Begin Reading passage

U.C.C. § 2-719(2) -- the "failure of essential purpose"
limitation on the enforceability of limited remedies in a sales contract -- offers
a prime example of the uncertainty concerning the scope of the validity
exclusion in CISG. President Murray and I have both argued that the doctrine
might not be a matter of contractual validity because it is triggered by
events occurring after a sales contract is formed. MURRAY,
supra note 12, § 151(B) n.21; Flechtner, Remedies Under
the Sales Convention, supra at 80. Professor Hartnell
disagrees. Hartnell, supra note 40, at 84.
[48] Because Beijing Metals was attempting to
enforce ABC's promise to pay, ABC's contention would take the form of a
"mutuality of obligation" argument. In other words, ABC would argue that it
gave Beijing Metals no consideration by promising to do what it was already
legally obligated to do. Thus even if Beijing Metals had promised in the
payment agreement to refrain from enforcing its rights under the original sales
contracts, that promise was unenforceable because Beijing Metal received no
consideration for it. The agreement thus arguably lacked "mutuality of
obligation" ("both parties must be bound or neither is bound," as it is
traditionally articulated) because Beijing Metals was not bound by its promise.
See Hay v. Fortier, 102 A. 294 (Me. 1917). But see
RESTATEMENT (SECOND) OF CONTRACTS § 75 cmt. d &
illus. 4, § 79(c) & cmt. f (rejecting mutuality of obligation doctrine);
MURRAY, supra note 12, § 65 (recommending that mutuality of
obligation doctrine be "disavowed").
[49] HONNOLD, supra note 12, §
201; MURRAY, supra note 12, § 152(C), at 887.
[50] Hartnell, supra note 40, at 50-53,
and text accompanying note 214 at 52 (indicating that Article 29(l) of CISG
"expressly" deals with the validity of modification contracts). But see
Kastely, supra note 42, at 645-46.
[51] See BIANCA & BONELL, supra
note 43; KRITZER, supra note 12, at 81; Hartnell, supra note
40, at 3 & passim. Because validity questions are not "matters
governed by this Convention," they are not subject to the requirement in
Article 7(2) that a tribunal first attempt to settle them "in conformity with
the general principles on which [CISG] is based" before consulting domestic
law.

End Reading passage
Begin Dataset excerpt

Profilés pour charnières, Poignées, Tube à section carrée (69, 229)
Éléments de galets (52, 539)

End Dataset excerpt

What is needed: Write what comes next in the legal footnotes on validity under CISG, picking up after their last sentence. The lines above were taken from a separate source.

Result for this exercise:
[52] See Hartnell, supra note
40, at 45 ("the validity exception directs [an adjudicator] to characterize an
issue as one of validity only if a domestic law would render the contract void,
voidable, or unenforceable") & 51 ("[t]he term 'validity' is a functional
term that refers to an effect -- i.e., void, voidable, and perhaps also
unenforceable. . . .").
[53] See, e.g., Wisconsin Knife Works
v. National Metal Crafters, 781 F.2d 1280, 1285-86 (7th Cir. 1985) (asserting
that the traditional pre-existing duty rule was an attempt to protect parties
to a contract from "exploitive or opportunistic attempts at modifications");
Melvin Aron Eisenberg, Donative Promises, 47 U. CHI. L. REV. 1, 5 (1979)
(noting that a reason for refusing to enforce promises unsupported by
consideration is that such promises are likely to be made without sufficient
deliberation).
[54] See Hartnell, supra note
40, at 64 (suggesting that validity doctrines include those that apply when a
party's "apparent consent" is not "real consent") and 80-84 (noting that it is
the "prevailing view" that "validity" encompasses unconscionability concepts
and other doctrines designed "to guard the party having a weak bargaining
position from disadvantage").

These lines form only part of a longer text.